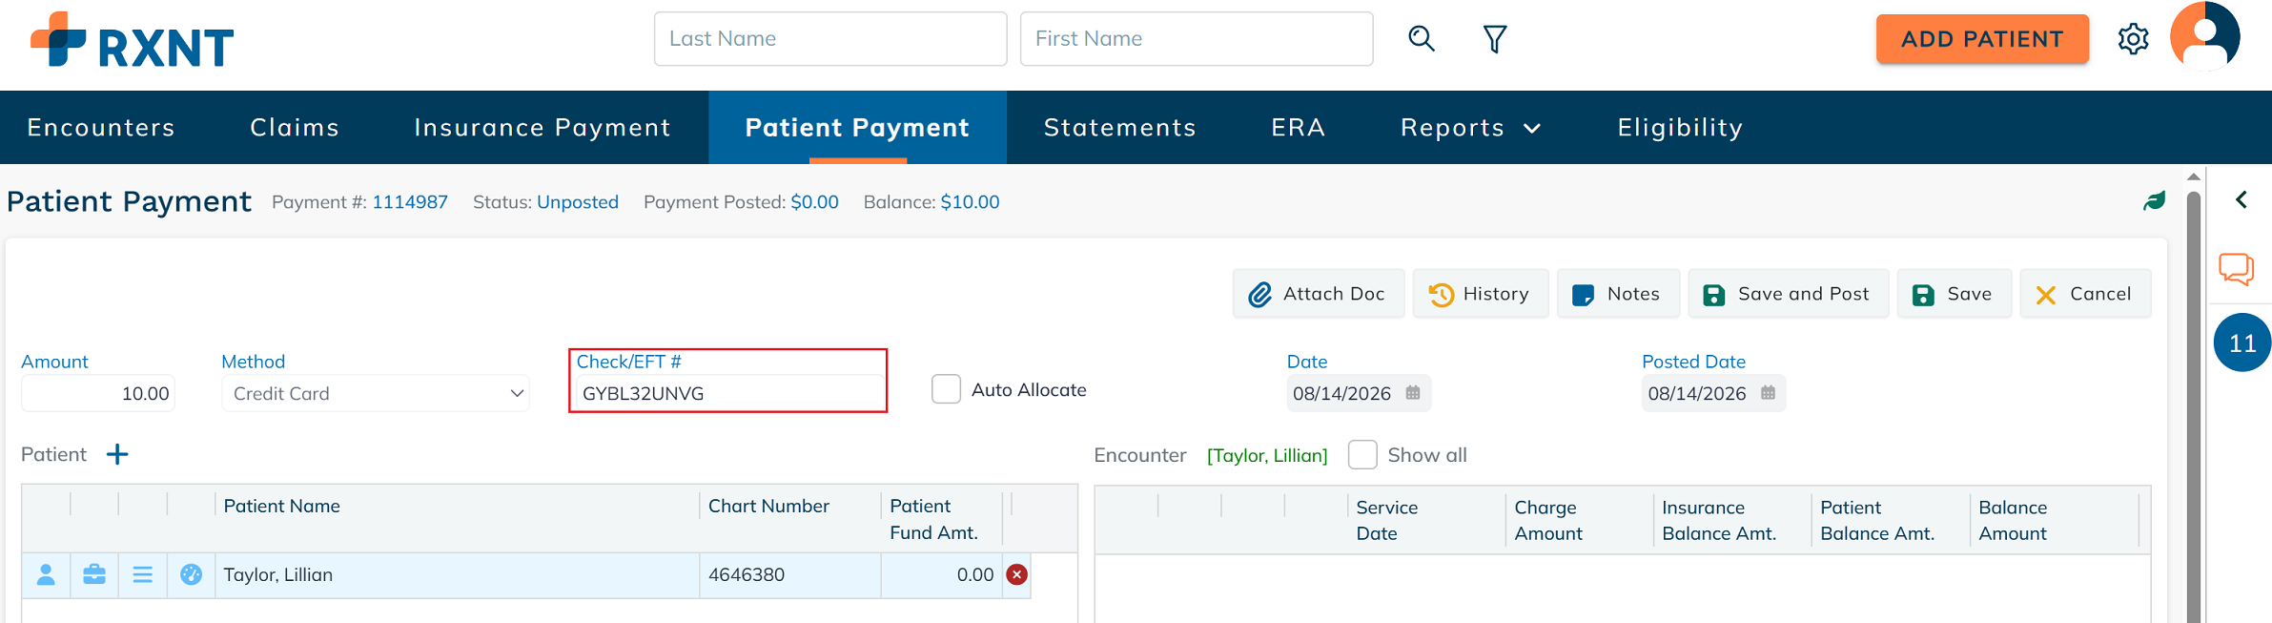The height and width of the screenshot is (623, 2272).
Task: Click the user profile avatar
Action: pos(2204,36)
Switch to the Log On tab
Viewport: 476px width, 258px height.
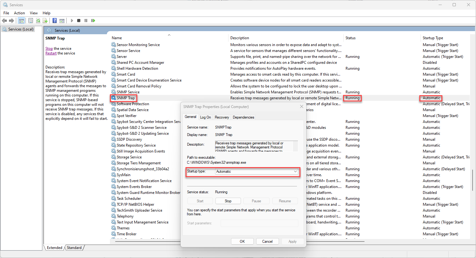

* * *

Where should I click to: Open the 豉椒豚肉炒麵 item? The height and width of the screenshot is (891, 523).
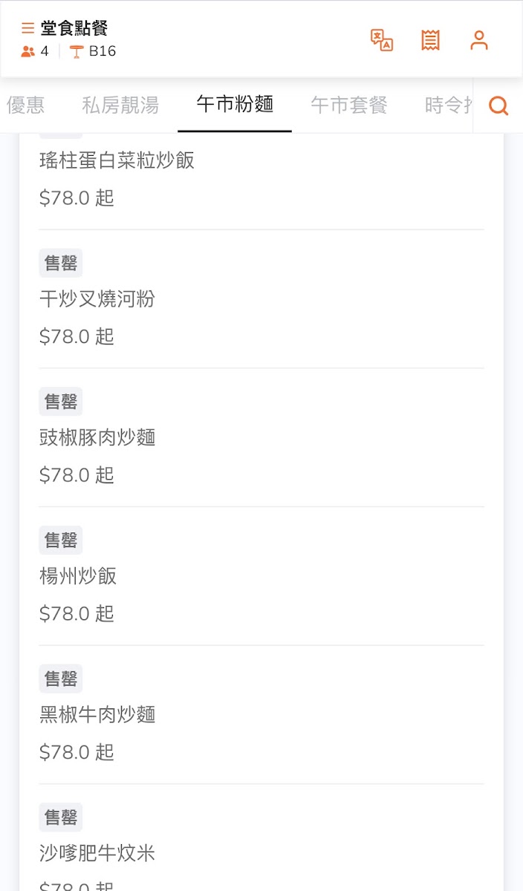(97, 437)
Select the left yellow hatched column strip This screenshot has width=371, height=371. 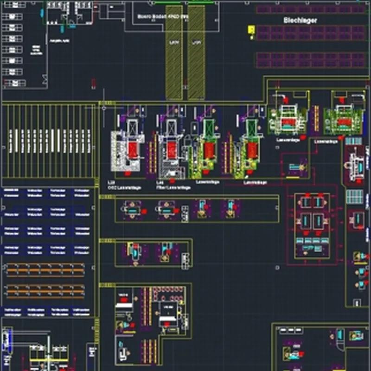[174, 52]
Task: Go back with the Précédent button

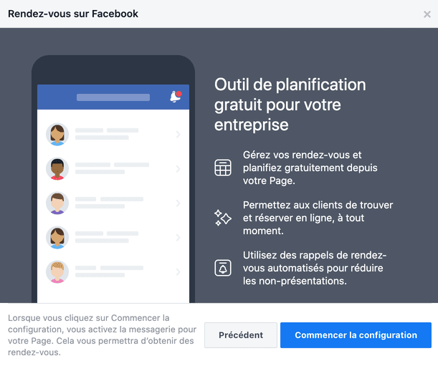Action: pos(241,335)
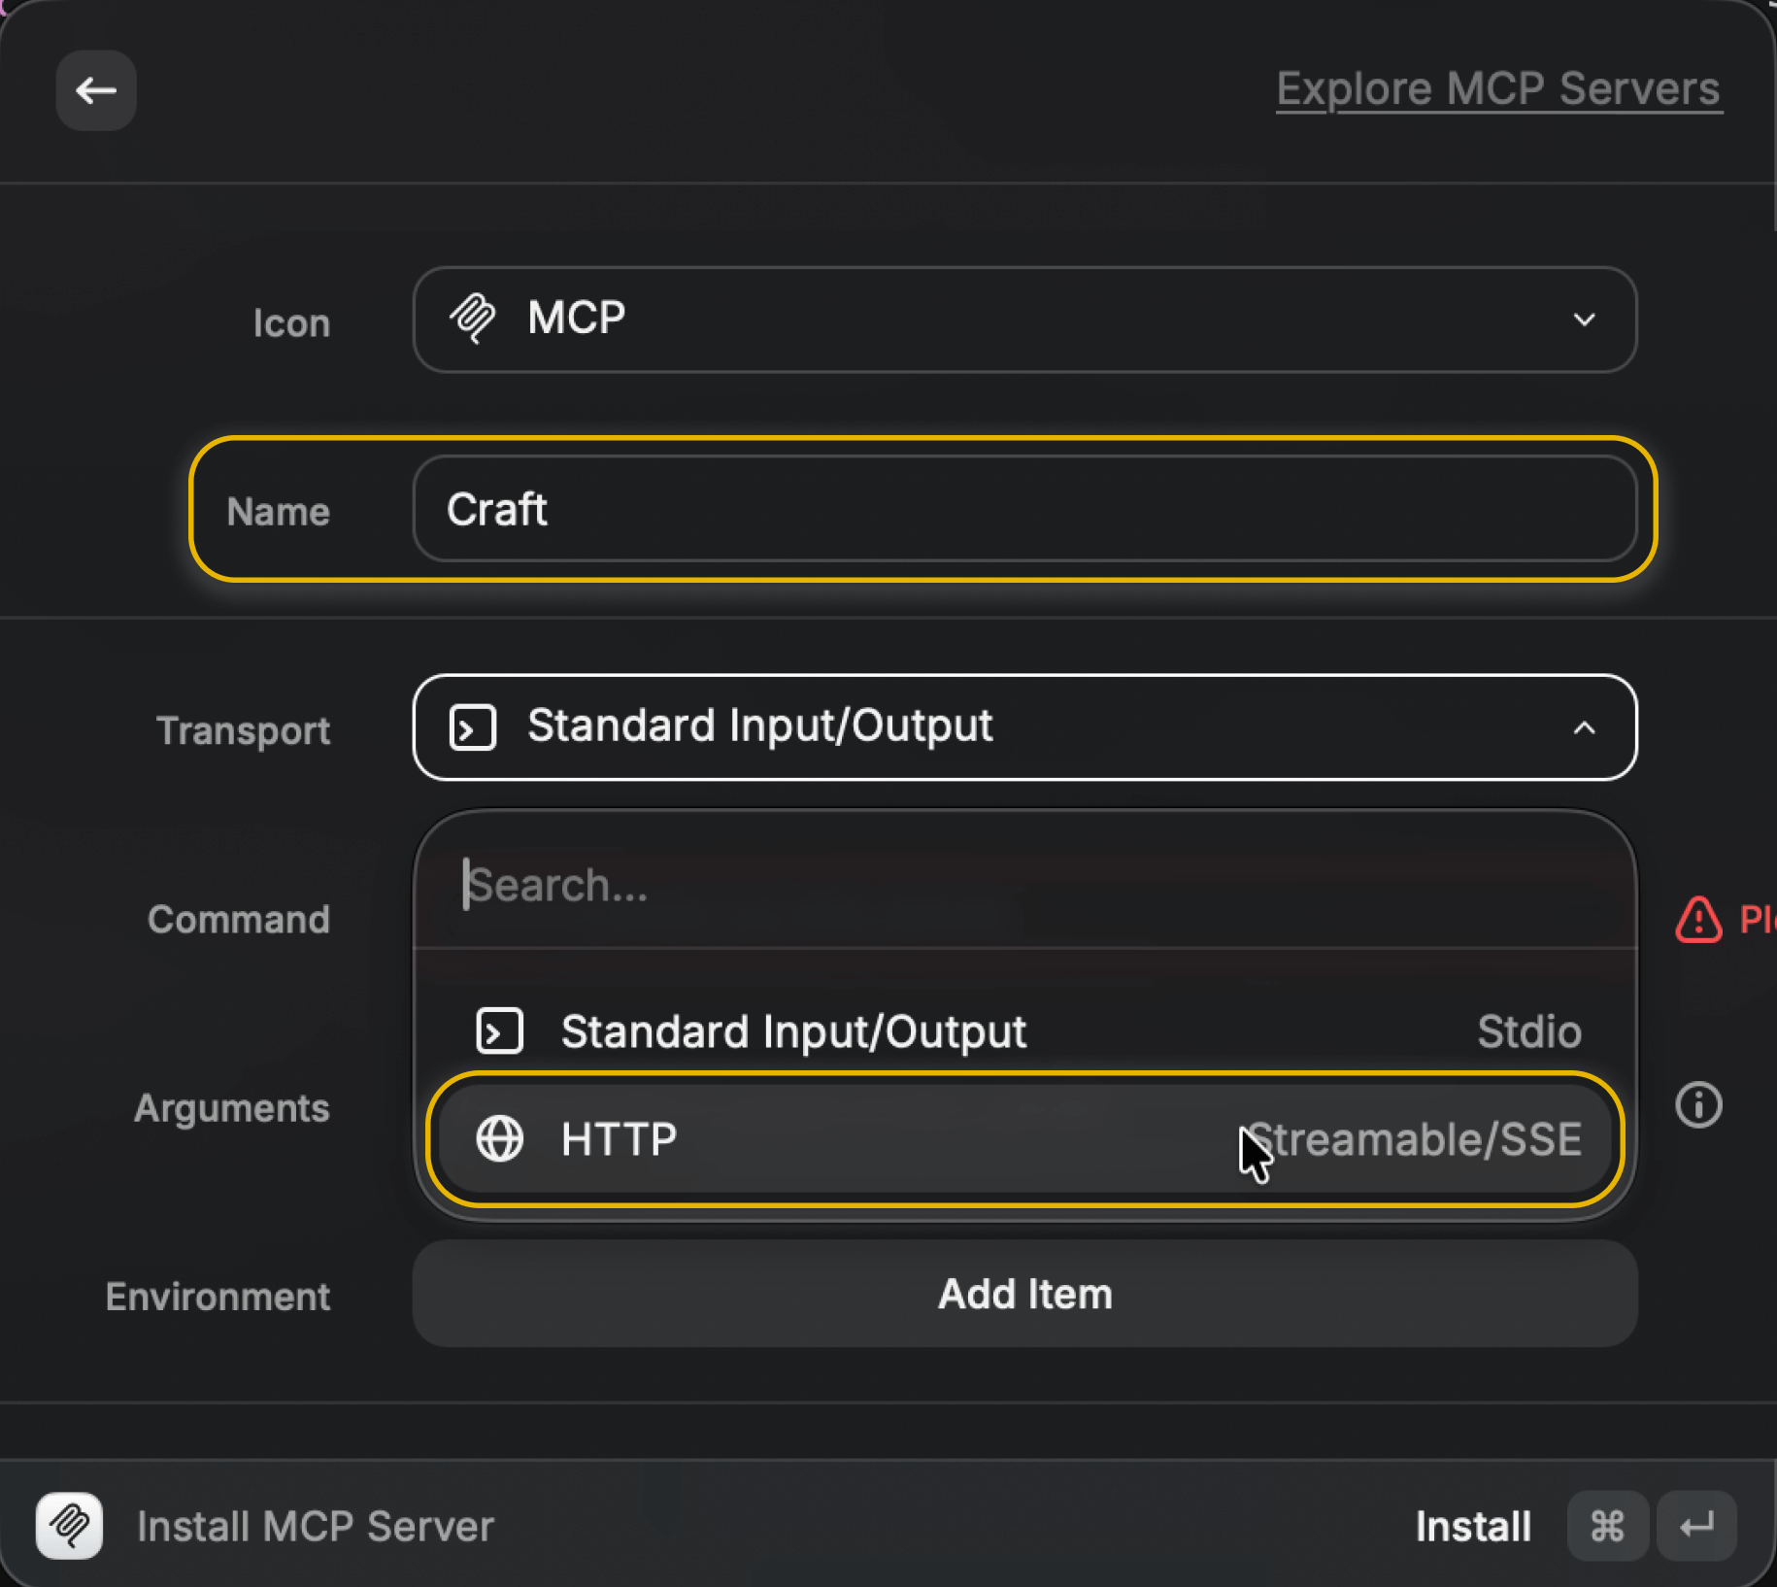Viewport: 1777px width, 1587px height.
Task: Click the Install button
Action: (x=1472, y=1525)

**Aim of the task**
In the records, rewrite the lines from the one with "Switch to the Log On tab" through the one with "Viewport: 476px width, 258px height.", putting "Sign In" in place of "Log On" and leaving everything else as it is. Give only those lines.

**Solution for this exercise**
Switch to the Sign In tab
Viewport: 476px width, 258px height.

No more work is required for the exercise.